BEGIN Records supplied

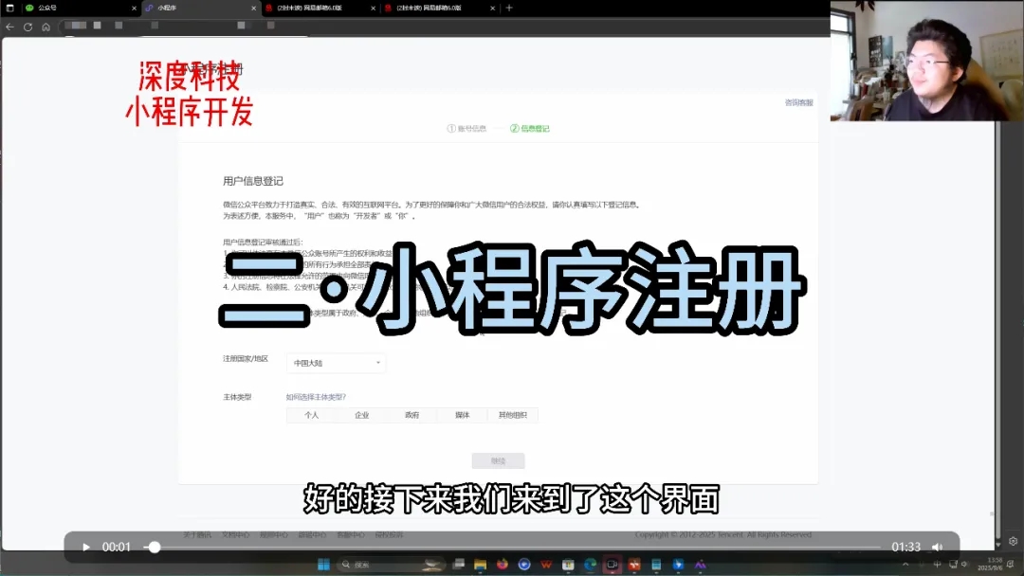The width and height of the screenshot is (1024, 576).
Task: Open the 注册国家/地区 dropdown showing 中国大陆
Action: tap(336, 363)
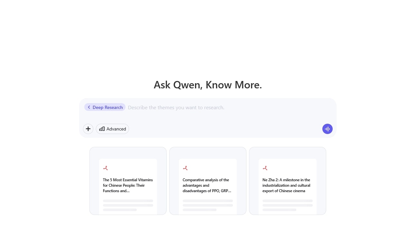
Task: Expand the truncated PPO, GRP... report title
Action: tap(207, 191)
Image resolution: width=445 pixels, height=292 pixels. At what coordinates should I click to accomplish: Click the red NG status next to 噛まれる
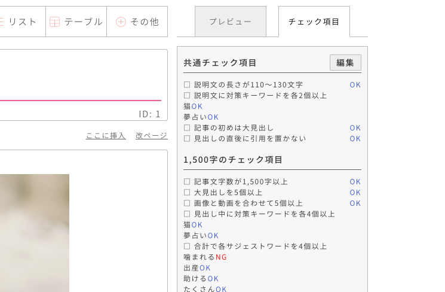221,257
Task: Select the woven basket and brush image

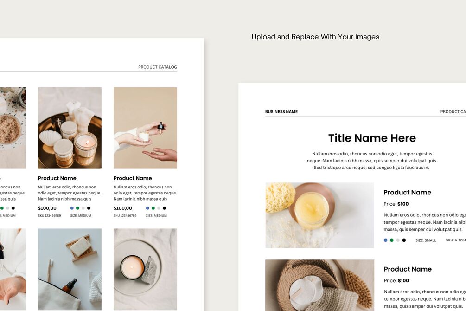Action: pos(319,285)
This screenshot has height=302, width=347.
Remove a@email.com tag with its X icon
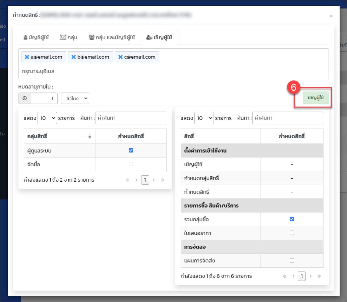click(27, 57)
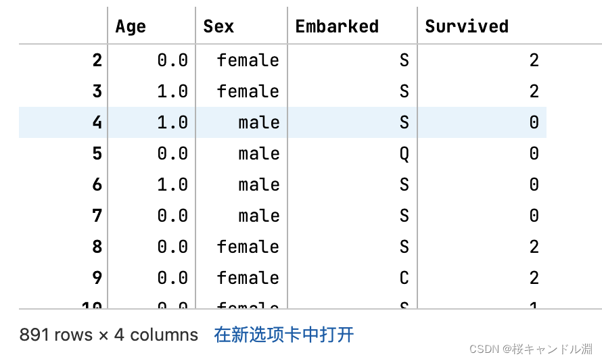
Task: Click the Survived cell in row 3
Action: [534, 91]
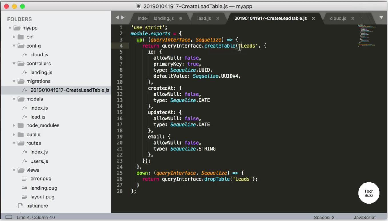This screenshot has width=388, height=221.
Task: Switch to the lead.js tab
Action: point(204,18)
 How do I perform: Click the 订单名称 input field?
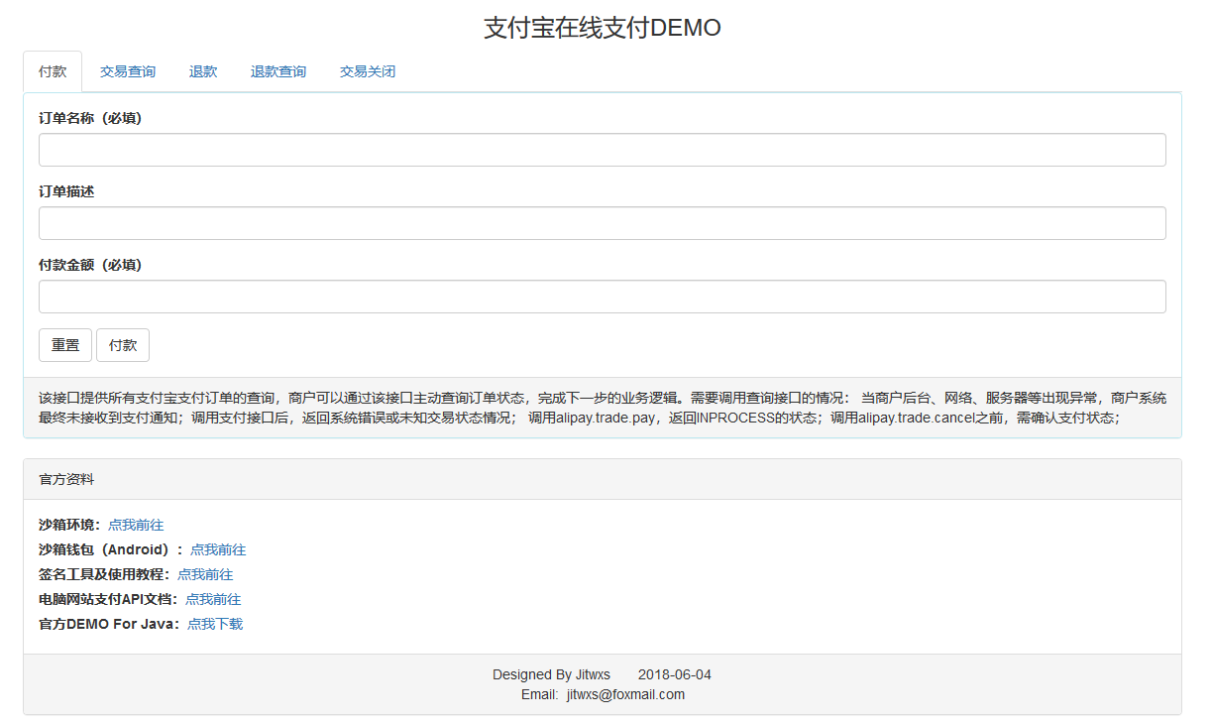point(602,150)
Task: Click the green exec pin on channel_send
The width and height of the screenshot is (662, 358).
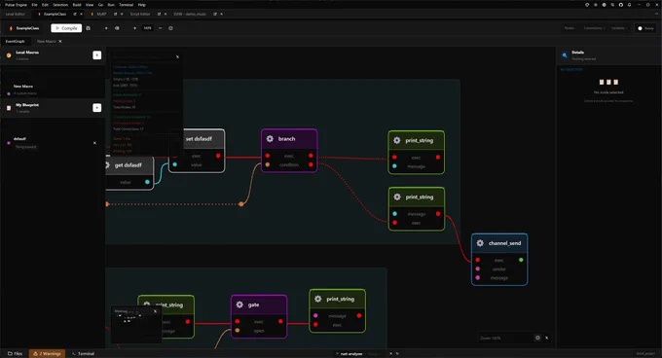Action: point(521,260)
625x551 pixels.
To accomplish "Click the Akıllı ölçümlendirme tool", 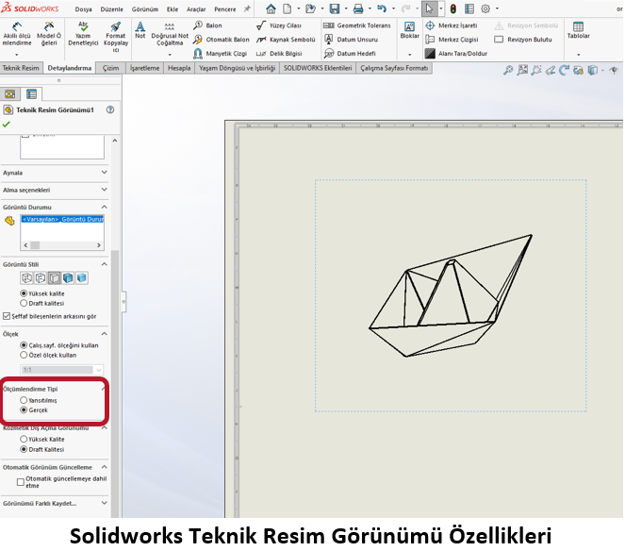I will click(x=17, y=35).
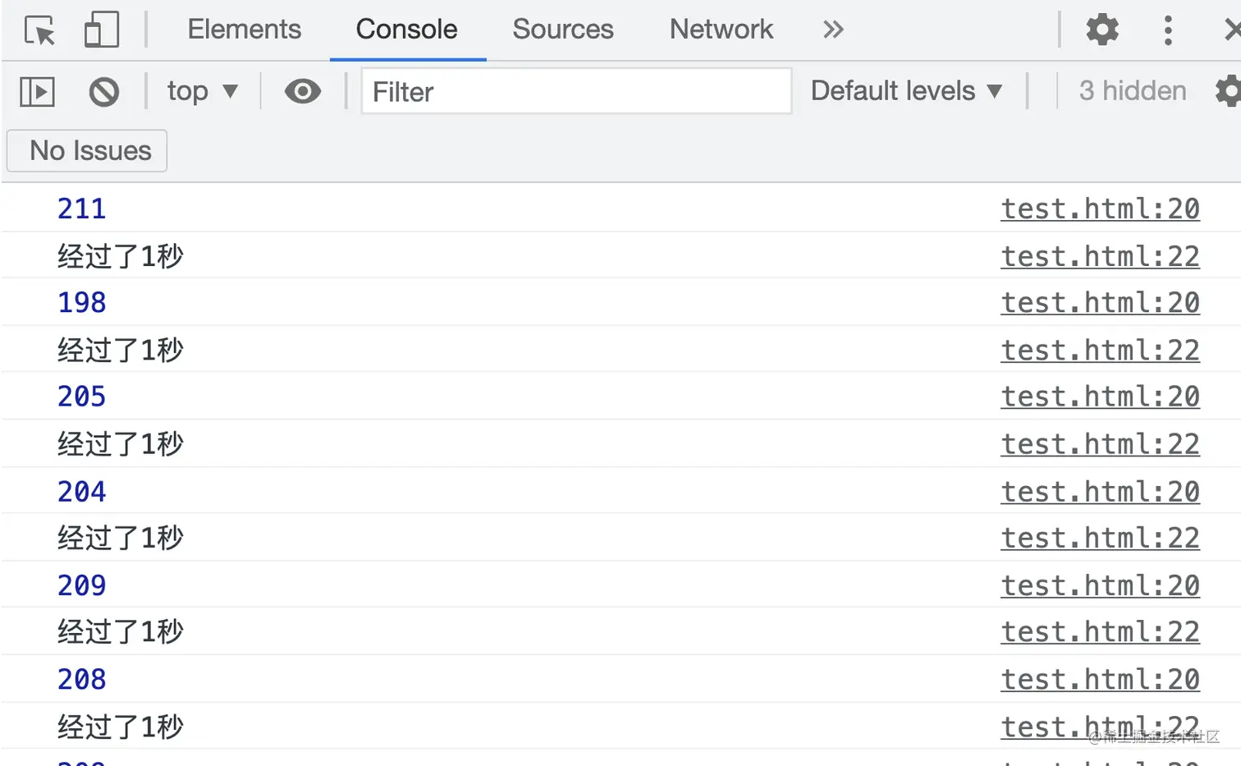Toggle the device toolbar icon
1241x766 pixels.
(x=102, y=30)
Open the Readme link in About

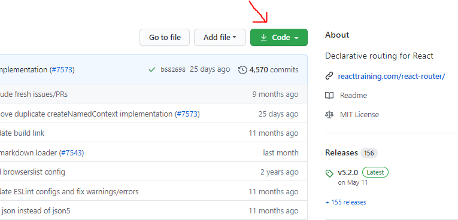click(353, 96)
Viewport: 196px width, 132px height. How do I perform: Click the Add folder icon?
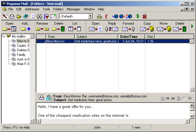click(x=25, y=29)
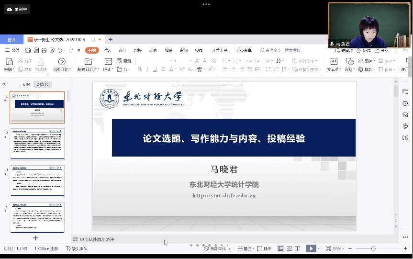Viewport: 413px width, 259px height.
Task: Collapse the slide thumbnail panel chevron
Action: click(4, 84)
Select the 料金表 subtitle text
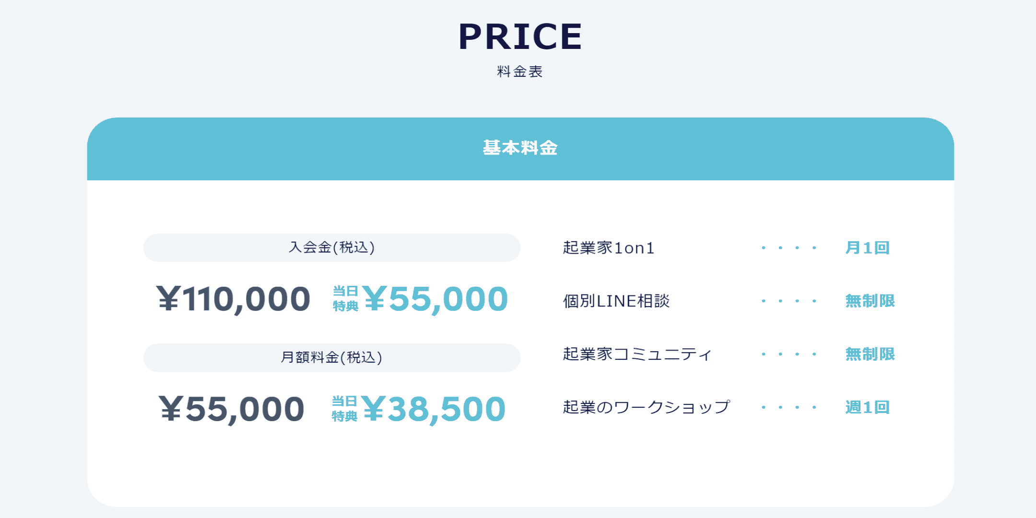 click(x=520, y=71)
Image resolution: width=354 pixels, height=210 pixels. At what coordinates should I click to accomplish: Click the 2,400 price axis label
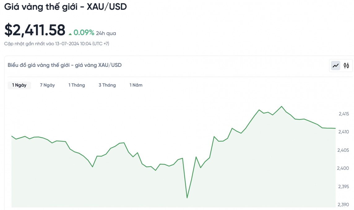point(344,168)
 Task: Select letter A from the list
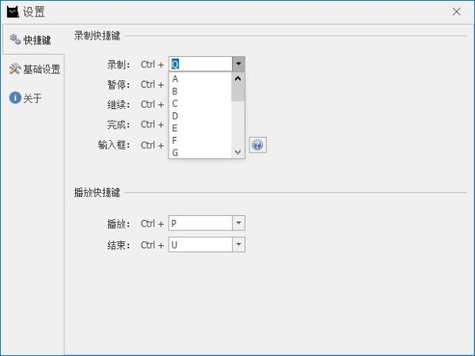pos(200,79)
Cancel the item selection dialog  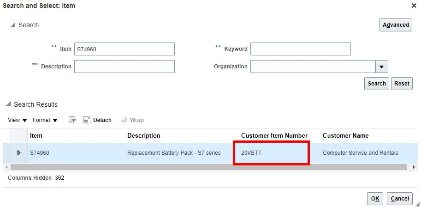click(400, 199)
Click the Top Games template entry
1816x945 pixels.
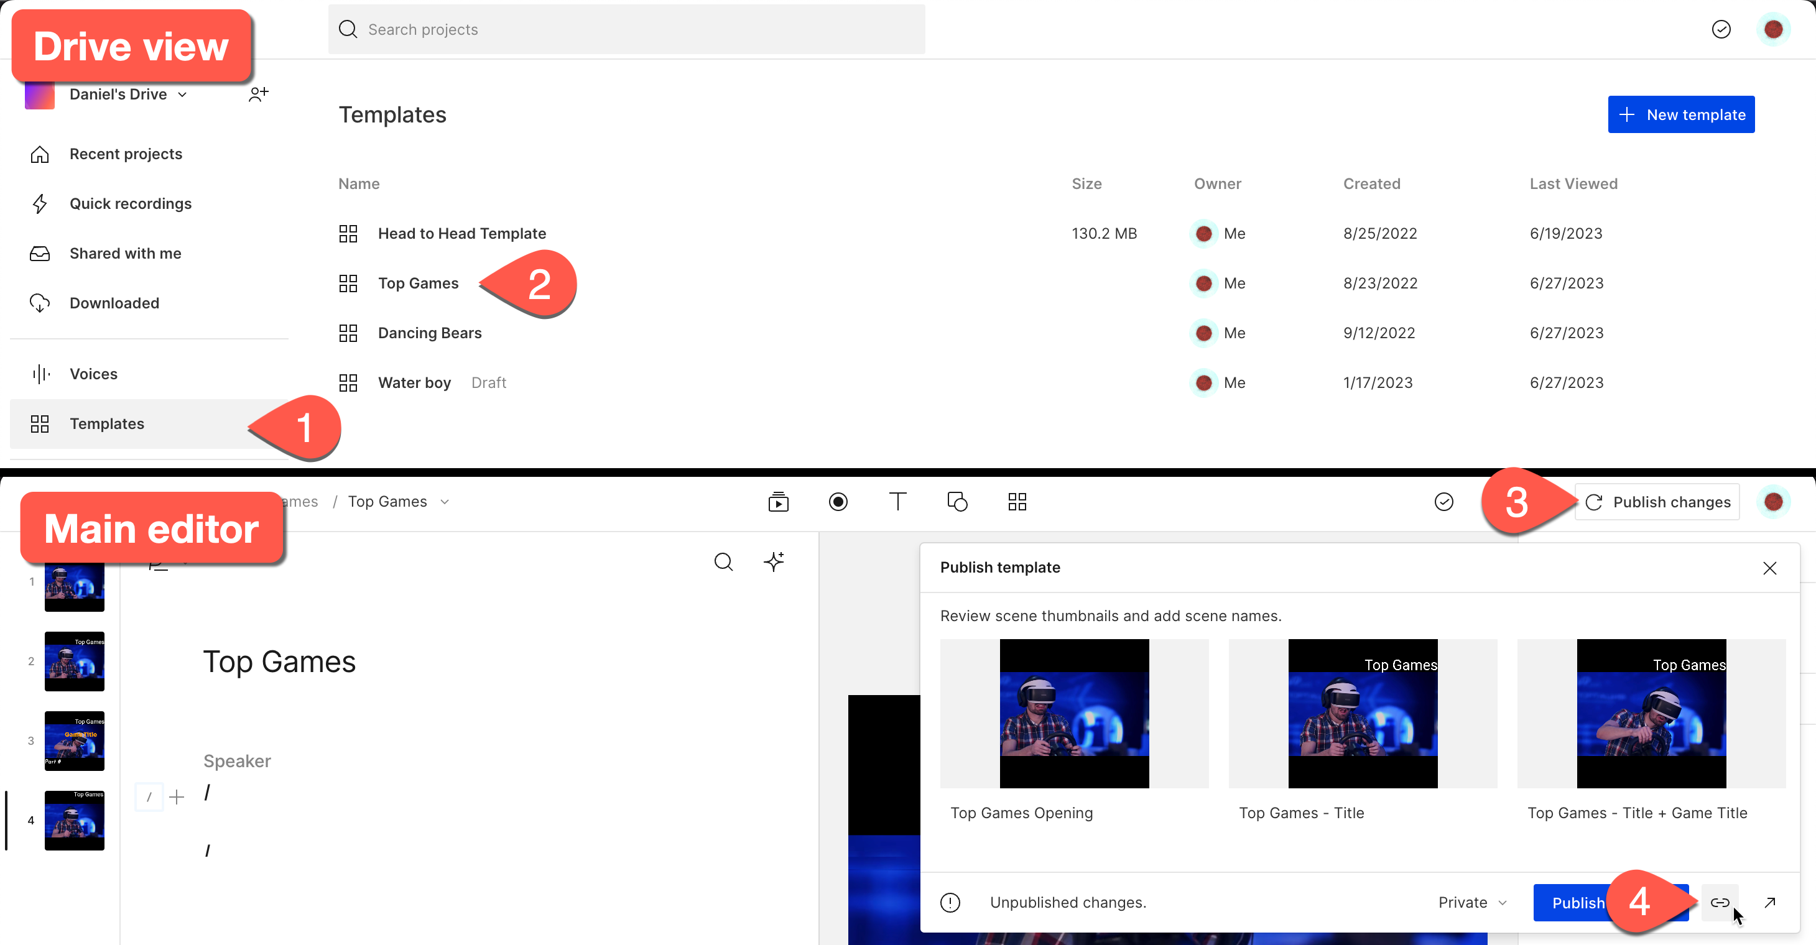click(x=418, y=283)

END Records supplied

- [Task instructions]: Your copy should hold exactly the lines from the one with "Click the Top Games template entry" through the end of the records, both included, and no pictures.

- [Answer below]:
Click the Top Games template entry
1816x945 pixels.
click(x=418, y=283)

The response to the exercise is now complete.